Task input section start

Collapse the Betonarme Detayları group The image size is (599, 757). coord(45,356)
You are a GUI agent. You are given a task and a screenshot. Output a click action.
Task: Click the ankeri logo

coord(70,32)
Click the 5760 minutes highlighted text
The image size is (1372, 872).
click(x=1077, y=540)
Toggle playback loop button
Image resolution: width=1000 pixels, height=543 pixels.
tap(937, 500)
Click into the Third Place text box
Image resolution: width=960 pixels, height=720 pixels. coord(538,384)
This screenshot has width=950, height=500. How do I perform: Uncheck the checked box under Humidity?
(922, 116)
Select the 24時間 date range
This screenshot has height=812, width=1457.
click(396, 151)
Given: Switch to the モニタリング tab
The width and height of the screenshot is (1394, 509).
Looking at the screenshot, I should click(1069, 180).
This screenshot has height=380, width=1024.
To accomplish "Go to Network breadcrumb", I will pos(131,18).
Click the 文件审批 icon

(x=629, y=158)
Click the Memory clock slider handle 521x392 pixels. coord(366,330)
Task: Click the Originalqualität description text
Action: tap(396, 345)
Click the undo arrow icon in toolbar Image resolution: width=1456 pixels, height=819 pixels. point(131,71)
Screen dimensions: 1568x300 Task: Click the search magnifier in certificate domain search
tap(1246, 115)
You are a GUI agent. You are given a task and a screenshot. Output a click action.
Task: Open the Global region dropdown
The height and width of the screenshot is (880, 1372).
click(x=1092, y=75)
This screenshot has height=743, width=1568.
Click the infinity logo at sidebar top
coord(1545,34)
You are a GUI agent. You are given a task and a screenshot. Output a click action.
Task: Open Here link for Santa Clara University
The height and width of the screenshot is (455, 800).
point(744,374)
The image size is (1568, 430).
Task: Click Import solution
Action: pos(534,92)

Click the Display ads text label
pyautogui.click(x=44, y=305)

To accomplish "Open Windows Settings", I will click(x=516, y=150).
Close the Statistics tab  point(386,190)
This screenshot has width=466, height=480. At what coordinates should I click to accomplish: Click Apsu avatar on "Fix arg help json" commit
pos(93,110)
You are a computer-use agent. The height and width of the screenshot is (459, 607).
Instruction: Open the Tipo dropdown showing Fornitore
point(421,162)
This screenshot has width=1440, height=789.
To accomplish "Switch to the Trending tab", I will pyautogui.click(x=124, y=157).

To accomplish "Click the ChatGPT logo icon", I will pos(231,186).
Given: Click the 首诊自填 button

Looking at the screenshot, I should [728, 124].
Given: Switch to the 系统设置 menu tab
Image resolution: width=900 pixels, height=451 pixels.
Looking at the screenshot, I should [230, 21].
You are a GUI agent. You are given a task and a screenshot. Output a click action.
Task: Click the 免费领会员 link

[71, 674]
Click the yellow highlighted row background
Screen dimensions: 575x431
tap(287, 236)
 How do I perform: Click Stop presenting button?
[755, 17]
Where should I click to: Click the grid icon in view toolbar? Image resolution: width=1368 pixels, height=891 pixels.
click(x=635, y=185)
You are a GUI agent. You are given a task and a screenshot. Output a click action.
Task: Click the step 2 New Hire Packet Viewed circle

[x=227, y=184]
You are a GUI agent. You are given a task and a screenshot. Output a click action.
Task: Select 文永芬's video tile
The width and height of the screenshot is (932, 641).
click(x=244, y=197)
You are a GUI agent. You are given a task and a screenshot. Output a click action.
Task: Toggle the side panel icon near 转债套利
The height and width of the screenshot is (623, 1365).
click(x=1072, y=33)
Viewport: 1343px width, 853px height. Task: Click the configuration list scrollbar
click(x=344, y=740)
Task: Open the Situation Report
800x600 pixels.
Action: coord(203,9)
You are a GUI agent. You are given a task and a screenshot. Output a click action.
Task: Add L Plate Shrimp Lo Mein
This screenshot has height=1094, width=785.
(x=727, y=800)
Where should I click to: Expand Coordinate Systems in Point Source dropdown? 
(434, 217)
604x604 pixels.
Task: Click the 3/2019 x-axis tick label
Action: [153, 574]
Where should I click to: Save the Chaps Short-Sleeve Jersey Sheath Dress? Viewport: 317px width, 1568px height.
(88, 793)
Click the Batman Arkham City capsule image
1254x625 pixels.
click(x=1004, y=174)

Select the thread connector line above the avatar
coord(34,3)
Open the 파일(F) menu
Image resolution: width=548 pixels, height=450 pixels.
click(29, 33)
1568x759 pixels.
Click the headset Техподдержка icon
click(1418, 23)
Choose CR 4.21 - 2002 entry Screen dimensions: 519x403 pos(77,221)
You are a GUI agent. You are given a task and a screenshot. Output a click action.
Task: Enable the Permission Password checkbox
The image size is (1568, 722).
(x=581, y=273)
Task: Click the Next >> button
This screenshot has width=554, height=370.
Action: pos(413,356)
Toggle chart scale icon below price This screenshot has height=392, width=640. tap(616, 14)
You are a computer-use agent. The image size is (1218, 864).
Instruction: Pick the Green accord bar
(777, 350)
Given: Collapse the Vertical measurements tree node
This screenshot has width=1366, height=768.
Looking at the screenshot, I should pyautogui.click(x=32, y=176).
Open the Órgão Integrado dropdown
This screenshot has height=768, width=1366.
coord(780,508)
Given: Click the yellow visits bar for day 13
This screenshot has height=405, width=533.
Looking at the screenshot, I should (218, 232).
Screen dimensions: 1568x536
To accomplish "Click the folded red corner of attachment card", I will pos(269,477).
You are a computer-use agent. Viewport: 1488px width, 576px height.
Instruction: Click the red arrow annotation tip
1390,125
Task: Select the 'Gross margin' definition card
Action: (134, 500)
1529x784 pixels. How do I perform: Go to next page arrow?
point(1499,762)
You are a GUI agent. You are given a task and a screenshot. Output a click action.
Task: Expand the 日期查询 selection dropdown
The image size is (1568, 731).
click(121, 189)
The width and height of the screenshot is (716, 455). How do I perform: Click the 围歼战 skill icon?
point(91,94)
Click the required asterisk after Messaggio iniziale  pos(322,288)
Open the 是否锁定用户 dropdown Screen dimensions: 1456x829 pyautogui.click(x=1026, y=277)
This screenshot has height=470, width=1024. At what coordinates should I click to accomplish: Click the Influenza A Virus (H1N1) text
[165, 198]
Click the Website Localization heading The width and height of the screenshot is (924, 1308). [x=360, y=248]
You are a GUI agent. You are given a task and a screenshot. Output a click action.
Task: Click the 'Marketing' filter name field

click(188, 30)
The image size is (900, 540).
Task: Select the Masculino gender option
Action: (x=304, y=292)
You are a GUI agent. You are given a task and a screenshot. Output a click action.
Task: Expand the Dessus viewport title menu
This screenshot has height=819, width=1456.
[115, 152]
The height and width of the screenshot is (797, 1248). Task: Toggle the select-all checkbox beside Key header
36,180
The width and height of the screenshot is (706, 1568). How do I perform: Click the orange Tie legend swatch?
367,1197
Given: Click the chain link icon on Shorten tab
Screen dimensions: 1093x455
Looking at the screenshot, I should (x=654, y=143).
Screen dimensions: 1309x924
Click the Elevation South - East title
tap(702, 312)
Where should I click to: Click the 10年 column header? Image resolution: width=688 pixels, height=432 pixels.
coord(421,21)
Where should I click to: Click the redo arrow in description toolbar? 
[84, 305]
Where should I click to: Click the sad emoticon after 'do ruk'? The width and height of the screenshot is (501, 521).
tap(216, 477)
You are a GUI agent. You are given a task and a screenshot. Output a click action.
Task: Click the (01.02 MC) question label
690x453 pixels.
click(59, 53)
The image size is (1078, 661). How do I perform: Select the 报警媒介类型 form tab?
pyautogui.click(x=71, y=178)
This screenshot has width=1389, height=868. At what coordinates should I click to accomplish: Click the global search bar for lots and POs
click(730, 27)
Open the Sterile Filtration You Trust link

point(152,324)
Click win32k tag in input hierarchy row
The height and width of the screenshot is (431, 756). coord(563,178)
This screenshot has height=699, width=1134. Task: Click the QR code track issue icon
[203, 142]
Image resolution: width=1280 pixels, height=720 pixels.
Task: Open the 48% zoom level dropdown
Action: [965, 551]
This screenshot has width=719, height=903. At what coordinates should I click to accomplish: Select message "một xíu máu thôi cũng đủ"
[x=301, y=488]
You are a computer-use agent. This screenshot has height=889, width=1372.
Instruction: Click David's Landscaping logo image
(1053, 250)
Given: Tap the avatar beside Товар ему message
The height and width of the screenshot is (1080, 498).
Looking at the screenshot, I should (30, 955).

Task input section end

What this task involves
Exactly the lines from the start of the entries through the one bearing "Task: Open Here" are to be output, with both ends included.

Answer
Collapse the Betonarme Detayları group The image size is (599, 757). coord(45,356)
You are a GUI agent. You are given a task and a screenshot. Output a click action.
Task: Click the ankeri logo

coord(70,32)
Click the 5760 minutes highlighted text
The image size is (1372, 872).
click(x=1077, y=540)
Toggle playback loop button
Image resolution: width=1000 pixels, height=543 pixels.
tap(937, 500)
Click into the Third Place text box
Image resolution: width=960 pixels, height=720 pixels. coord(538,384)
This screenshot has width=950, height=500. How do I perform: Uncheck the checked box under Humidity?
(922, 116)
Select the 24時間 date range
This screenshot has height=812, width=1457.
click(396, 151)
Given: Switch to the モニタリング tab
The width and height of the screenshot is (1394, 509).
Looking at the screenshot, I should click(1069, 180).
This screenshot has height=380, width=1024.
To accomplish "Go to Network breadcrumb", I will pos(131,18).
Click the 文件审批 icon

(x=629, y=158)
Click the Memory clock slider handle 521x392 pixels. coord(366,330)
Task: Click the Originalqualität description text
Action: tap(396, 345)
Click the undo arrow icon in toolbar Image resolution: width=1456 pixels, height=819 pixels. point(131,71)
Screen dimensions: 1568x300 Task: Click the search magnifier in certificate domain search
tap(1246, 115)
You are a GUI agent. You are given a task and a screenshot. Output a click action.
Task: Open the Global region dropdown
The height and width of the screenshot is (880, 1372).
click(x=1092, y=75)
This screenshot has height=743, width=1568.
Click the infinity logo at sidebar top
coord(1545,34)
You are a GUI agent. You are given a task and a screenshot. Output a click action.
Task: Open Here link for Santa Clara University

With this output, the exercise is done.